The ancient ones taught us that the life of the Tree is the life of the people. If the people wander far away from the protective shadow of the Tree, if they forget to seek the nourishment of its fruit, or if they should turn against the Tree and attempt to destroy it, great sorrow will fall upon the people. Many will become sick at heart. The people will lose their power. They will cease to dream dreams and see visions. They will begin to quarrel among themselves over worthless trifles. They will become unable to tell the truth and to deal with each other honestly. They will forget how to survive in their own land. Their lives will become filled with anger and gloom. Little by little, they will poison themselves and all they touch.
It was foretold that these things would come to pass, but that the Tree would never die. And as long as the Tree lives, the people live. It was also foretold that the day would come when the people would awaken, as if from a long, drugged sleep; that they would begin timidly as first, but then with a great urgency, to search again for the Sacred Tree.”

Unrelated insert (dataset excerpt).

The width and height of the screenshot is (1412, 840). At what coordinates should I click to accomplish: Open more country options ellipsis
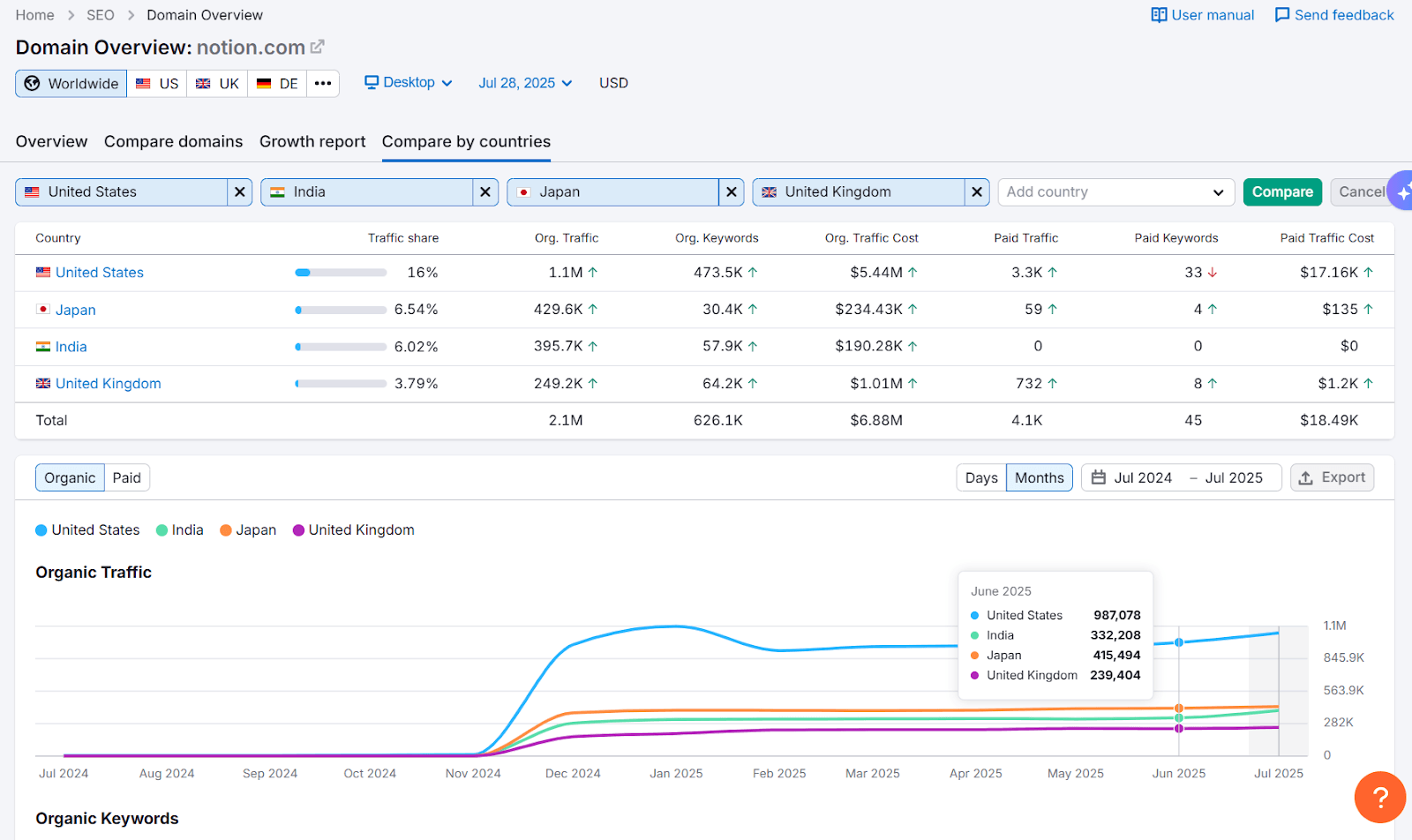pyautogui.click(x=323, y=84)
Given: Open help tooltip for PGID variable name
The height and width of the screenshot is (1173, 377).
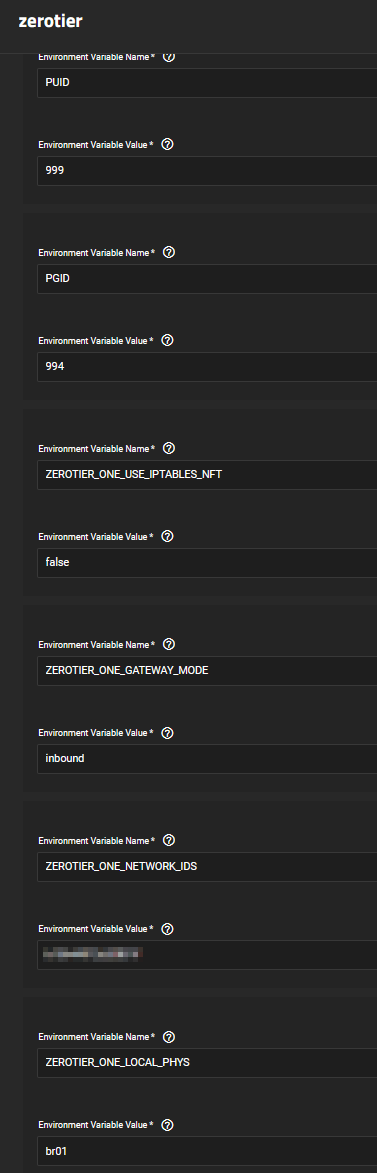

I share these words with you because I question every single day of my life whether humanity will plunge this planet into climate chaos and a mass ecological extinction, or whether we will transform our habits, systems, and spirits on the timeline and scale required to stop the worst from happening.
Stories, prophecies and sacred texts can inspire us, give us hope or grounding, and calibrate our moral compasses as we navigate the world; but we must be wary of the tendency to sit back and think, “oh, it’ll all work out — a prophecy or sacred text told me so”.
We are not merely observers here. Whether or not you believe that our souls transcend this realm, it is important to acknowledge and understand that our actions and decisions as human beings will have a ripple effect on the course of life on this planet for thousands of years to come. We are accountable to each other and to the Earth’s web of life.
As the Program Director of the Unitarian Universalist Ministry for Earth, it is my mission to empower Unitarian Universalists to be a positive force for social transformation and climate justice.
This Spring, our message is to “spring for change”. From today, to Earth Day on April 22nd, to World Biodiversity Day on May 22nd, I invite you into a season of sacred activism. Every day is an opportunity to deepen our spiritual and daily practices in relationship to this great Earth, and to participate in the growing movement to create climate justice instead of climate chaos.
The seas are rising and so are we. The youth are striking — and they are suing — and they are changing the debate — and they are sitting in the offices of elected officials — and they are calling for change as loud as they can — and so must we.